Mixed faces in Seattle today as Amazon delivered its Q4 2016 earnings. The e-commerce company reported lower than expected revenue of $43.74 with better than expected earnings per share of $1.54. Expectations had been high in the run up to the release. Wall Street consensus was that Amazon would deliver revenue of $44.68 billion with $1.35 earnings per share.
In the immediate moments after the news dropped, Amazon stock shot down in after-hours trading. Going into Q1 2017, Amazon is forecasting revenue to be between $33.25 billion and $35.75 billion. Operating income is expected to dip from 2016.

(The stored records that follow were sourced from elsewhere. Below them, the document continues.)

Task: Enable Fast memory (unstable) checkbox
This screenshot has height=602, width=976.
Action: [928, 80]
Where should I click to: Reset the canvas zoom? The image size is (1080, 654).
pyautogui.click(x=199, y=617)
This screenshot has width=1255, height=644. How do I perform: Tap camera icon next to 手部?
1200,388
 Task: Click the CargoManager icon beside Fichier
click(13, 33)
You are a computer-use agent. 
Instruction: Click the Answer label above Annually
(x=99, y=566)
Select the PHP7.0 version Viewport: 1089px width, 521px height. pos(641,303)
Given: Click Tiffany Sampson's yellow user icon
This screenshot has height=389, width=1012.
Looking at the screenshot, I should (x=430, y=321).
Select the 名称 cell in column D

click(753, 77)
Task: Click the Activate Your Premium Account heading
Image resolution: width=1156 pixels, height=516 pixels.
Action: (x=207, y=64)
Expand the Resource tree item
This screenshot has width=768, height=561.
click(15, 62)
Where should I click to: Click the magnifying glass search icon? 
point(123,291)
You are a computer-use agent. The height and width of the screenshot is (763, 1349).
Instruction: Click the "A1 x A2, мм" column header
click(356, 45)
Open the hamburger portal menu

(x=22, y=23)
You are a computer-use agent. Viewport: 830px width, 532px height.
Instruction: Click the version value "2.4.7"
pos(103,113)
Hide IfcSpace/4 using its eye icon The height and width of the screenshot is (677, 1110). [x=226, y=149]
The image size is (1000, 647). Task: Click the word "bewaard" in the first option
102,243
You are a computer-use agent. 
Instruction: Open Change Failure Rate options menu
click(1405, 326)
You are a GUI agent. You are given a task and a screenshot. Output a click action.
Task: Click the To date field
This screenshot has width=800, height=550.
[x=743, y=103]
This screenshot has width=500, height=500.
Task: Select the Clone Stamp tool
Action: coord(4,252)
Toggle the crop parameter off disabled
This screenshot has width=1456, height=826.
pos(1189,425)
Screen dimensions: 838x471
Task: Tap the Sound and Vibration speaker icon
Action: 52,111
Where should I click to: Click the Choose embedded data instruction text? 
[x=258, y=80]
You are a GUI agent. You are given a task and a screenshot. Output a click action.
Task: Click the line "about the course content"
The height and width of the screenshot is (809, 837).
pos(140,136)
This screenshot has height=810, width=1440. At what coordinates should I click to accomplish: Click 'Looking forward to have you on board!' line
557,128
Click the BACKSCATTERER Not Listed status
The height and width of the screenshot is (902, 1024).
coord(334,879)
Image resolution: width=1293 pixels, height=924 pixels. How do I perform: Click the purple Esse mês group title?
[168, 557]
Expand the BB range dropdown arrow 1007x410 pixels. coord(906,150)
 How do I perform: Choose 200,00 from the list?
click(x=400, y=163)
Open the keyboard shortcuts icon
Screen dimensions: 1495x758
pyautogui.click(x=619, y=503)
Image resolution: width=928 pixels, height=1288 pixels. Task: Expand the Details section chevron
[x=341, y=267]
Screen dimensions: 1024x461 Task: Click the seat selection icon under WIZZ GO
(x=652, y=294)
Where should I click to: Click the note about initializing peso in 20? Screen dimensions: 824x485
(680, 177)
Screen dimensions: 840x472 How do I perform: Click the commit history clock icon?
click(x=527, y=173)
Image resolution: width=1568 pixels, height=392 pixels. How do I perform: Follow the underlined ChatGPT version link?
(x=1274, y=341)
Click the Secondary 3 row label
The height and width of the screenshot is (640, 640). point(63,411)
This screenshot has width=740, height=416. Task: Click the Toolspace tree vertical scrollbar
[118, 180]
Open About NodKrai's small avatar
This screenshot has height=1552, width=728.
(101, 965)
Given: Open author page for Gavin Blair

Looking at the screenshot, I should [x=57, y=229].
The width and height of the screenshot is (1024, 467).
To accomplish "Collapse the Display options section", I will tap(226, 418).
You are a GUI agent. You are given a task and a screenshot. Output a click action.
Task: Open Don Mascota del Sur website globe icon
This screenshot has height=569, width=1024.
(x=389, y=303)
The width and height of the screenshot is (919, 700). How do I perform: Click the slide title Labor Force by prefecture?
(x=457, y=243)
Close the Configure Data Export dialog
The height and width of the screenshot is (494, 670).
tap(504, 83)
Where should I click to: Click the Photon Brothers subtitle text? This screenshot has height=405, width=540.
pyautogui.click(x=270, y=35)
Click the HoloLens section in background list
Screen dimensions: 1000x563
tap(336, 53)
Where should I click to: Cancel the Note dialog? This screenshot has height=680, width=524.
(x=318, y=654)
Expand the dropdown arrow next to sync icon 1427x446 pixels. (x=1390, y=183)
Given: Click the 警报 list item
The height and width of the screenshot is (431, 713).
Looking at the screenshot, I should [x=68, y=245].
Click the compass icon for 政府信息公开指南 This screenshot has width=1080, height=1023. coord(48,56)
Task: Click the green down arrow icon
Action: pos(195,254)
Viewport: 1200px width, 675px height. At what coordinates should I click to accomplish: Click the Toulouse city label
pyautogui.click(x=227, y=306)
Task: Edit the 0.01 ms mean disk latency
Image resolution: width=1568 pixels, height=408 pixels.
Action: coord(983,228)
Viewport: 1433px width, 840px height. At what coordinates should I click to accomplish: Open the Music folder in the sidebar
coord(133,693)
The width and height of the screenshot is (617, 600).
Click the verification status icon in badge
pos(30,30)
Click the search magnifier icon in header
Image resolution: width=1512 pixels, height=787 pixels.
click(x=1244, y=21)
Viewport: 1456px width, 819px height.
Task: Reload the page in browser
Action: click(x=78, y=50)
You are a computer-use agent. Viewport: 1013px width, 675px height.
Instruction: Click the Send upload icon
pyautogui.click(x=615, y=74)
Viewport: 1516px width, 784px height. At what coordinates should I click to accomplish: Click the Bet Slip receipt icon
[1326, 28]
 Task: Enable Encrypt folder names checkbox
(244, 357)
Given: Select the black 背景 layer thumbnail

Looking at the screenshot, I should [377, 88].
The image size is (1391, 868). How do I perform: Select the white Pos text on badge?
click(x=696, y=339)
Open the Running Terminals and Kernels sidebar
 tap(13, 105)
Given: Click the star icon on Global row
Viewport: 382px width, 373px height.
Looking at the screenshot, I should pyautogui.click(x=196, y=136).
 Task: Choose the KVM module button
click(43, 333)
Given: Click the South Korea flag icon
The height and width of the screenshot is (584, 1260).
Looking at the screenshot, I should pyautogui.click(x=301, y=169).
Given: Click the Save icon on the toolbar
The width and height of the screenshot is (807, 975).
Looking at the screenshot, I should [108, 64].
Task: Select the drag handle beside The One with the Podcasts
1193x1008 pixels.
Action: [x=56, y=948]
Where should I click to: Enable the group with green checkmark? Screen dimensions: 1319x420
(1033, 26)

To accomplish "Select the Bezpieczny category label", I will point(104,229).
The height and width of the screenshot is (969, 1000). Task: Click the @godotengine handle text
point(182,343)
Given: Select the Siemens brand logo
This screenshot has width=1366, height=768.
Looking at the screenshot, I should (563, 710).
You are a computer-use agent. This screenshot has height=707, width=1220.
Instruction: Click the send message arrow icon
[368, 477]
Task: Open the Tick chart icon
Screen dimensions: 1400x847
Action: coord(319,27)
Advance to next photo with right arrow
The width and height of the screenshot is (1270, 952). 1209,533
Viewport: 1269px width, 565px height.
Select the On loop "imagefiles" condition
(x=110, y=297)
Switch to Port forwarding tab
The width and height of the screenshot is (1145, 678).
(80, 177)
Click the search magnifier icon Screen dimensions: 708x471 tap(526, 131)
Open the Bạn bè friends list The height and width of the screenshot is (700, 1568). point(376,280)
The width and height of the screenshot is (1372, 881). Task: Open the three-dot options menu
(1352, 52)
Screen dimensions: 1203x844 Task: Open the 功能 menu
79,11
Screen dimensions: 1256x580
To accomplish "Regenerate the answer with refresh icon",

Last quarter was rough for investors. Wall Street was largely caught off guard when the company reported EPS 26 cents below 78 cent expectations. In reaction the stock slugged along with little gains to close out the year. But the narrative has been changing in recent weeks.
Amazon stock is up 8.7 percent in the last month, signifying investor confidence in the rapidly diversifying company. Google and Amazon alike are struggling to monetize their large product and service portfolios. But Amazon’s ability to beat Google to to market is paying off. The company was first to the cloud and first to the smart speaker — two revenue streams that are undergoing massive growth.
Besides the phenomenal upside potential of Amazon Web Services, investors like the business unit because of how lean it is. Overhead costs for AWS are much lower than costs to operate and grow the company’s e-commerce unit.
We are still gathering additional information and will be updating this post on an ongoing basis.